# Google Maps - Custom Markers



## oo.Berserker (Sep 22, 2007)

I have a Google map with the standard markers on a page, below is the code for the map (attachments are not working). Can anyone explain to me what and where I need to do to use a custom image for the marker please.

Thanks in advance.



function load()
{
//<![CDATA[

if (GBrowserIsCompatible()) {


// A function to create the marker and set up the event window
// Dont try to unroll this function. It has to be here for the function closure
// Each instance of the function preserves the contends of a different instance
// of the "marker" and "html" variables which will be needed later when the event triggers. 
function createMarker(point,html) {
var marker = new GMarker(point);
GEvent.addListener(marker, "click", function() {
marker.openInfoWindowHtml(html);
});
return marker;
}

// Map controls 
var map = new GMap2(document.getElementById("map"));
map.addControl(new GLargeMapControl());
map.addControl(new GMapTypeControl());
map.setCenter(new GLatLng(45.91867663909007, 6.9358062744140625),11);


// Markers and info windows

var point = new GLatLng(45.88331671631865, 6.890144348144531);
var marker = createMarker(point,'<table width="200"><tr><td><span class="menuheaderblue"><a href="aiguille-du-midi-ski-lift-info.cfm">Aiguille du Midi</a></span></td></tr><tr><td height="5"></td</tr><tr><td><div align="justify"><span class="maptext">The Aiguille du Midi cable car takes you up to 3842m, where you have a breathtaking 360 degree panorama over the Mont Blanc Massif...<a href="aiguille-du-midi-ski-lift-info.cfm" style="font-size:10px;">More info</a></div></span></td></tr></table>')
map.addOverlay(marker);

var point = new GLatLng(45.934915539780576, 6.8286895751953125);
var marker = createMarker(point,'<table width="200"><tr><td><span class="menuheaderblue"><a href="brevent-ski-lift-info.cfm">Brevent</a></span></td></tr><tr><td height="5"></td</tr><tr><td><div align="justify"><span class="maptext">From the center of Chamonix you can access Brevent via the Planpraz gondola lift.
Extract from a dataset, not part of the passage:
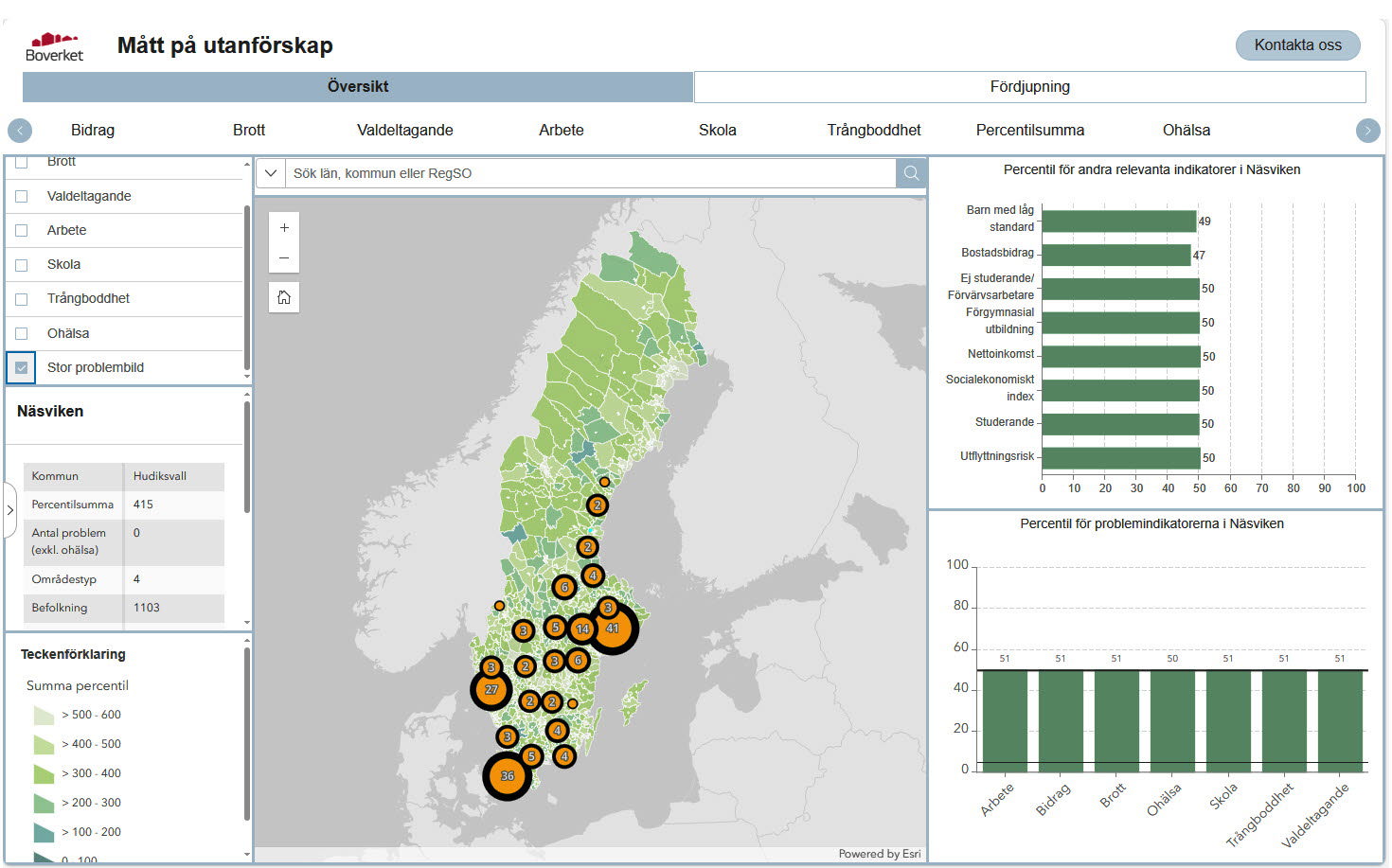Select Percentilsumma in the indicator menu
Only a five minute walk up the hill...<a href="brevent-ski-lift-info.cfm" style="font-size:10px;">More info</a></div></span></td></tr></table>')
map.addOverlay(marker);

var point = new GLatLng(45.96093562515123, 6.871604919433594);
var marker = createMarker(point,'<table width="200"><tr><td><span class="menuheaderblue"><a href="flegere-ski-lift-info.cfm">Flegere</a></span></td></tr><tr><td height="5"></td</tr><tr><td><div align="justify"><span class="maptext">The ski area of Flegere can be accessed from the Flegere cable car in the village of Les Praz...<a href="flegere-ski-lift-info.cfm" style="font-size:10px;">More info</a></div></span></td></tr></table>')
map.addOverlay(marker);

var point = new GLatLng(46.00244696408296, 6.943359375);
var marker = createMarker(point,'<table width="200"><tr><td><span class="menuheaderblue"><a href="le-tour-ski-lift-info.cfm">Le Tour</a></span></td></tr><tr><td height="5"></td</tr><tr><td><div align="justify"><span class="maptext">The ski area of Le Tour and Vallorice is situated at the top of the valley and is furthest away from Chamonix, but its worth the journey...<a href="le-tour-ski-lift-info.cfm" style="font-size:10px;">More info</a></div></span></td></tr></table>')
map.addOverlay(marker);

var point = new GLatLng(45.941362020083915, 6.925506591796875);
var marker = createMarker(point,'<table width="200"><tr><td><span class="menuheaderblue"><a href="grands-montets-ski-lift-info.cfm">Grands Montets</a></span></td></tr><tr><td height="5"></td</tr><tr><td><div align="justify"><span class="maptext">Situated above Argentiere, the skiing area of Les Grands Montets can be accessed via the Lognan cable car and the Plan Joran chair lift...<a href="grands-montets-ski-lift-info.cfm" style="font-size:10px;">More info</a></div></span></td></tr></table>')
map.addOverlay(marker);




}

// display a warning if the browser was not compatible
else {
alert("Sorry, the Google Maps API is not compatible with this browser");
}

// This Javascript is based on code provided by the
// Blackpool Community Church Javascript Team
// http://www.commchurch.freeserve.co.uk/ 
// http://www.econym.demon.co.uk/googlemaps/

//]]>
}


----------